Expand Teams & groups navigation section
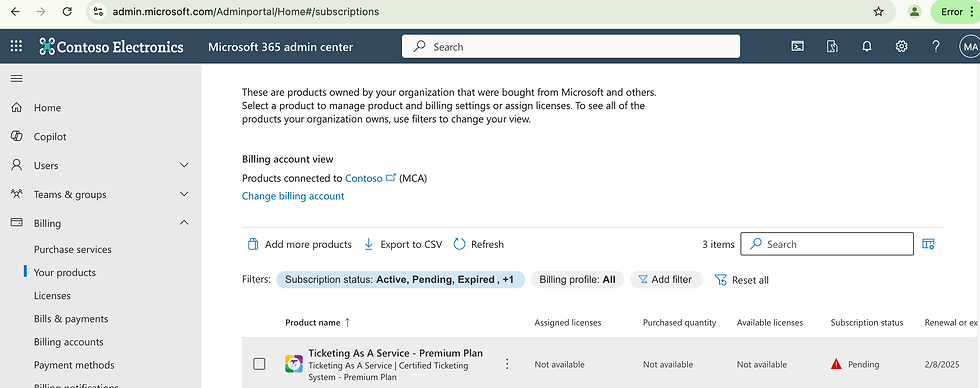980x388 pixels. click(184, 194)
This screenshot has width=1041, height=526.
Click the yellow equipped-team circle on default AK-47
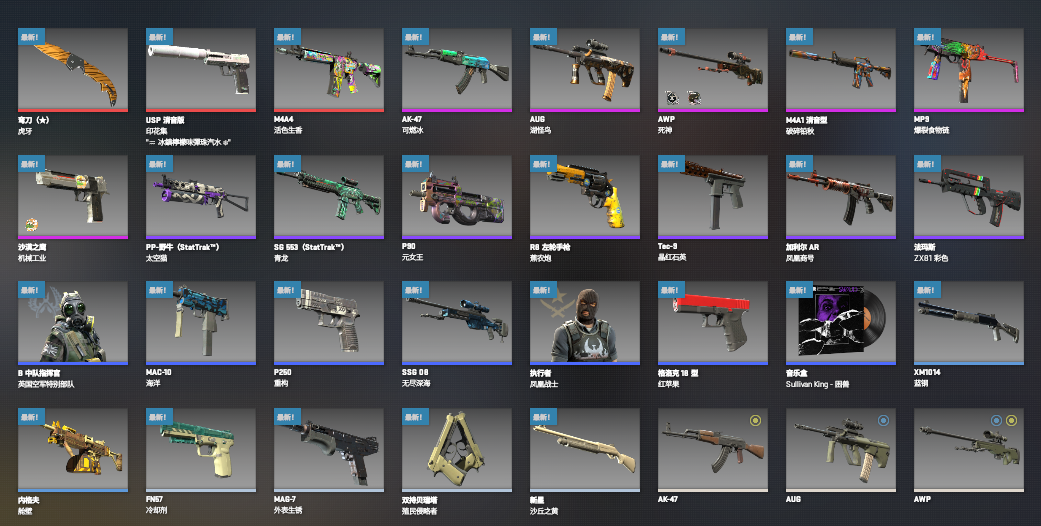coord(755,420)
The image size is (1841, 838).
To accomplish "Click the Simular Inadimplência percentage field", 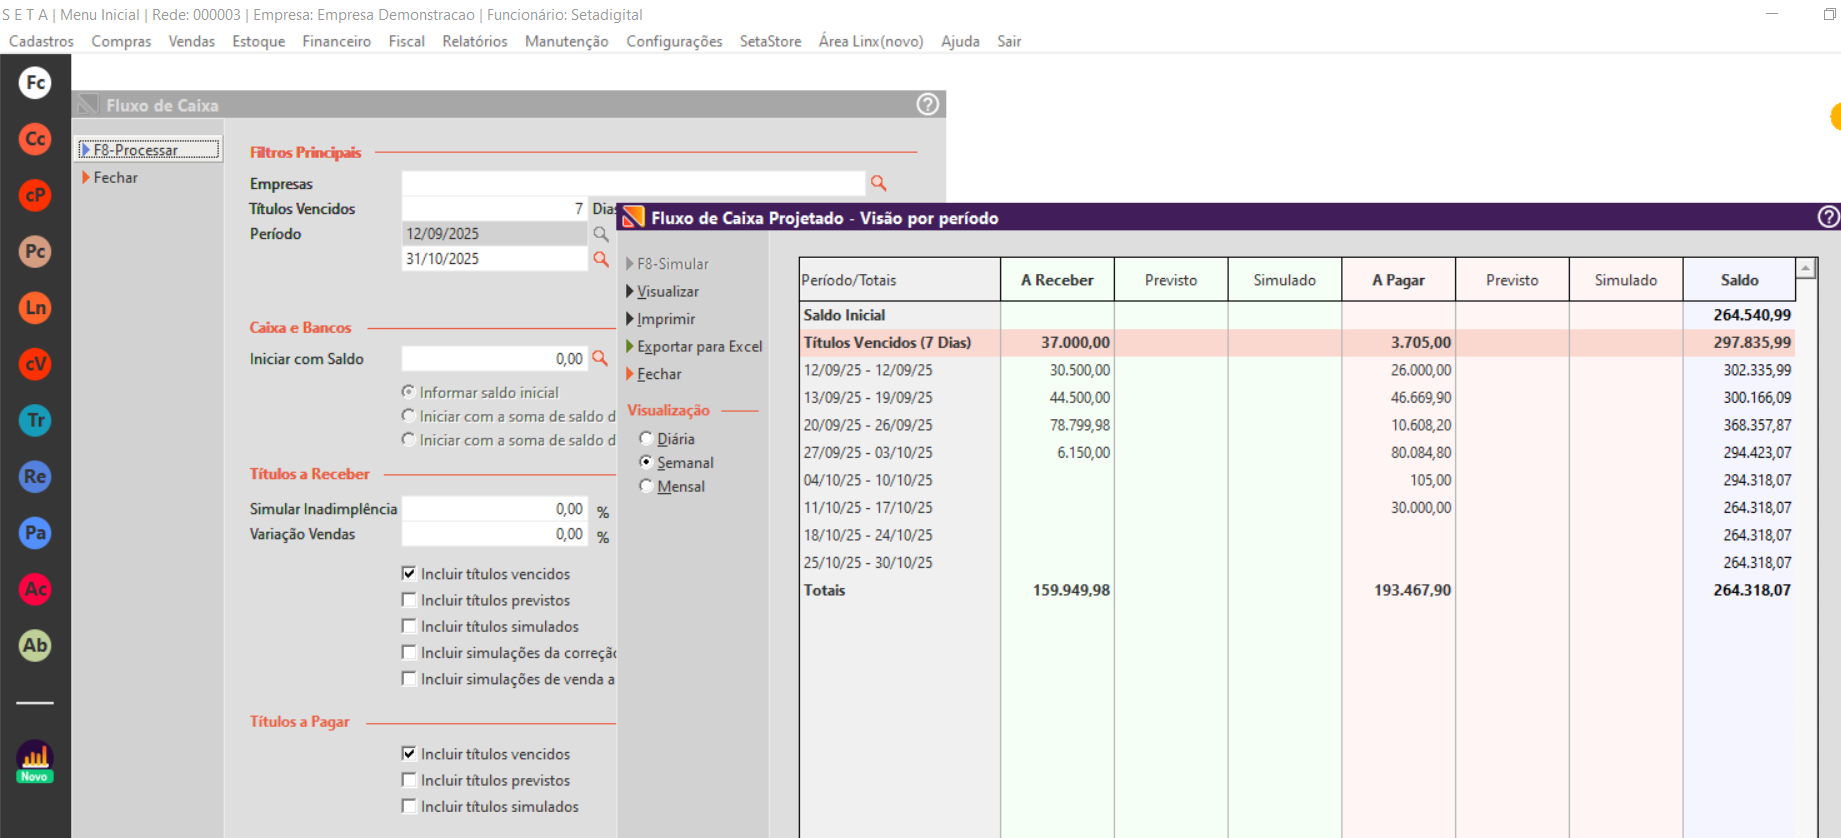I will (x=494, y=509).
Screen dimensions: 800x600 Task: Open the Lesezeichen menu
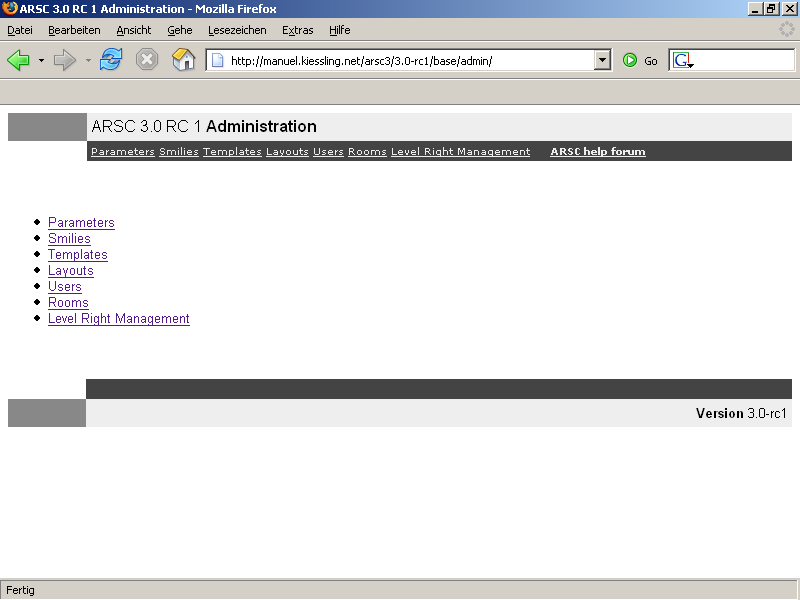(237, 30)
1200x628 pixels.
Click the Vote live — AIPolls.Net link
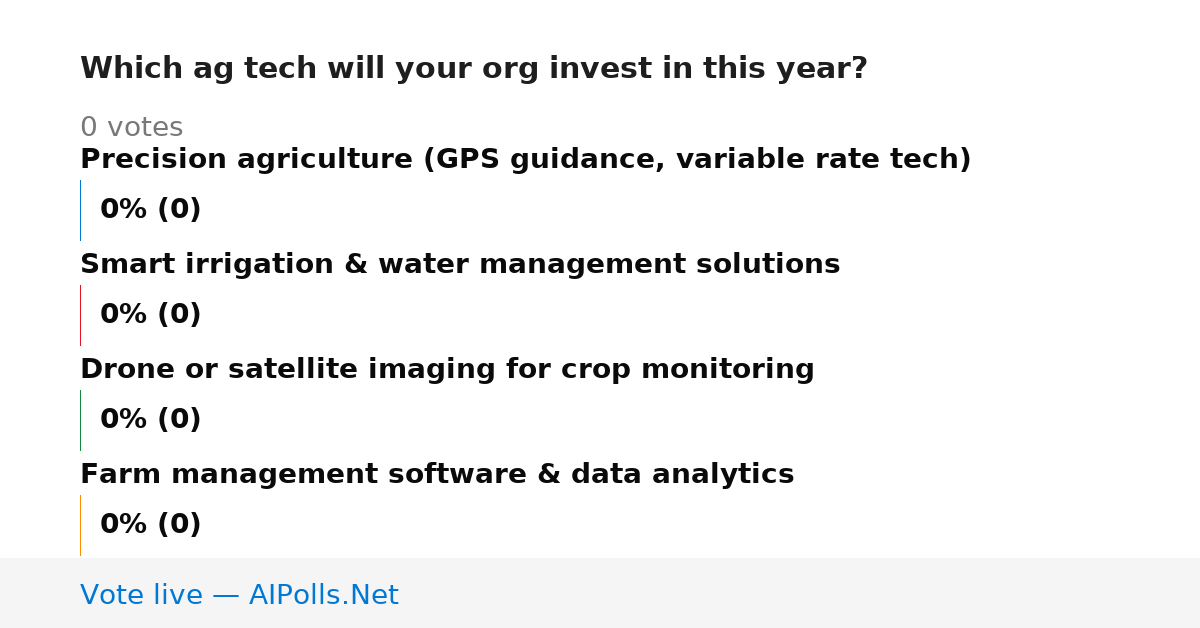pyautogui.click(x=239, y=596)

★ ★ ★ ★ ★ ★ ★

What you have to do. Nothing should appear in the answer except the lines from the one containing "Screen dimensions: 800x600" through the last line of the listing, given again exactly and with no pictures.

Answer to the problem.
Screen dimensions: 800x600 Task: Open the Lesezeichen menu
(237, 30)
1200x628 pixels.
Click the Vote live — AIPolls.Net link
pyautogui.click(x=239, y=596)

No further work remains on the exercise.